# WHAT THIS TASK INVOLVES
Please report every line of the material below that contains the string "accomplish", with case counting toward a match.

# DATA IN THIS EXERCISE
___
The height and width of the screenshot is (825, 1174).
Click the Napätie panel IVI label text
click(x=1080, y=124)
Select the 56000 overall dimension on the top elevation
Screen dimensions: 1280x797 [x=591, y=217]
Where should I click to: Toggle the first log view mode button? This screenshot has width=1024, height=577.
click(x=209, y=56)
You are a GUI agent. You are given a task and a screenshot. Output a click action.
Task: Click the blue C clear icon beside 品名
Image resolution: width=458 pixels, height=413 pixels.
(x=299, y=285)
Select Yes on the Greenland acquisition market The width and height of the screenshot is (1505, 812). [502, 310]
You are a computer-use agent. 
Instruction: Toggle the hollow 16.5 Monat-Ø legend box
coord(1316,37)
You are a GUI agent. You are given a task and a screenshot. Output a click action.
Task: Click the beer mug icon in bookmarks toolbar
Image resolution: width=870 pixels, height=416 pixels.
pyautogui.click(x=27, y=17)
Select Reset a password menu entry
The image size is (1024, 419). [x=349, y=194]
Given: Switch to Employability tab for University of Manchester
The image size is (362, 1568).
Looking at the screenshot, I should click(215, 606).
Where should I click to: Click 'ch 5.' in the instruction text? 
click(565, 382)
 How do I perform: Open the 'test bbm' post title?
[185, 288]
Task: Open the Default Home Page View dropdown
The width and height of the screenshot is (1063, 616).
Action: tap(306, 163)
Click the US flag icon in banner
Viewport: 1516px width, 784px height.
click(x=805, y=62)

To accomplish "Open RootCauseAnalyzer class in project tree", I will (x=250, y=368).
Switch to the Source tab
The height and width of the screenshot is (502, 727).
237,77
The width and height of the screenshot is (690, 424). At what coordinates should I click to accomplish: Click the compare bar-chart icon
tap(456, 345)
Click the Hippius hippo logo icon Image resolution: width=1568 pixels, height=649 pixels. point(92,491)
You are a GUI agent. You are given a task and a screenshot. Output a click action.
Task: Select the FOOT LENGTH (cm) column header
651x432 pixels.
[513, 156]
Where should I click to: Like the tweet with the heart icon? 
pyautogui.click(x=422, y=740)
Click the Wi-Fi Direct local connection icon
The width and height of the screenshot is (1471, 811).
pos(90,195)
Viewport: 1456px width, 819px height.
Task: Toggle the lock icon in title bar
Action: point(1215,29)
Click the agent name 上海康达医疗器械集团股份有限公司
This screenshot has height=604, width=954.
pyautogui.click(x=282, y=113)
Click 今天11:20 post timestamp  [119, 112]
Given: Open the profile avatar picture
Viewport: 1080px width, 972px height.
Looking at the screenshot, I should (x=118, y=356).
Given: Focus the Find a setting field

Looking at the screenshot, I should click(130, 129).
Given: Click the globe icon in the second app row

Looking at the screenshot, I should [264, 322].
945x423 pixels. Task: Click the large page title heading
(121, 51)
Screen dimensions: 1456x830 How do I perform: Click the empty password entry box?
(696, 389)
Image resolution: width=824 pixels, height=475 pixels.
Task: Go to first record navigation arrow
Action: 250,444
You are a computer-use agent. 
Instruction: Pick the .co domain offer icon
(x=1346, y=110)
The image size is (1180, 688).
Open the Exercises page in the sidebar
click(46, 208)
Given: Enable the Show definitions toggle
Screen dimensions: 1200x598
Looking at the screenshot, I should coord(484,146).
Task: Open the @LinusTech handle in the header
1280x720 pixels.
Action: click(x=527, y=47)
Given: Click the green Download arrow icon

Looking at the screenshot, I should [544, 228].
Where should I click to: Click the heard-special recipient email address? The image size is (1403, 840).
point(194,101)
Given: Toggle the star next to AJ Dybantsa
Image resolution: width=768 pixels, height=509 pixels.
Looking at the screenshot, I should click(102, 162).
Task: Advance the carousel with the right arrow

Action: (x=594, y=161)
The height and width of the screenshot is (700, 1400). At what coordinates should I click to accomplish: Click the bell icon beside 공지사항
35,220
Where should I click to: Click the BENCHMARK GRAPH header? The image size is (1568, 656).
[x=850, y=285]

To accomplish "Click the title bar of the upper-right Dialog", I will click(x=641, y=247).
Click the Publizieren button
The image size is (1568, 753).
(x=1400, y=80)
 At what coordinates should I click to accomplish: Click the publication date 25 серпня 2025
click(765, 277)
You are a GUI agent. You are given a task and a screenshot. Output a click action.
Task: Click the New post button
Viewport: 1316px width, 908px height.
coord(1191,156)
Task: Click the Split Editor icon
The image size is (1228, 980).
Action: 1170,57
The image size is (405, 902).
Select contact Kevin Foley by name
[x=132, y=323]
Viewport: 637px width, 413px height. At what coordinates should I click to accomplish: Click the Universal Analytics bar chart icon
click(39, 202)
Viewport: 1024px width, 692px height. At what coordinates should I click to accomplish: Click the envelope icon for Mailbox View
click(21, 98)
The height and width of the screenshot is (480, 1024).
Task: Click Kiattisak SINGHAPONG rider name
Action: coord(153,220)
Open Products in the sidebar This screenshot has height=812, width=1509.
___
# ANSWER
To accomplish "Open RootCauseAnalyzer class in project tree", I will (x=250, y=368).
The width and height of the screenshot is (690, 424). At what coordinates should I click to accomplish: Click the compare bar-chart icon
The height and width of the screenshot is (700, 1400). At what coordinates should I click to accomplish: Click the bell icon beside 공지사항
To accomplish "Click the title bar of the upper-right Dialog", I will click(x=641, y=247).
 At what coordinates should I click to accomplish: Click the publication date 25 серпня 2025
Viewport: 637px width, 413px height. At what coordinates should I click to accomplish: Click the Universal Analytics bar chart icon
Viewport: 1024px width, 692px height. At what coordinates should I click to accomplish: Click the envelope icon for Mailbox View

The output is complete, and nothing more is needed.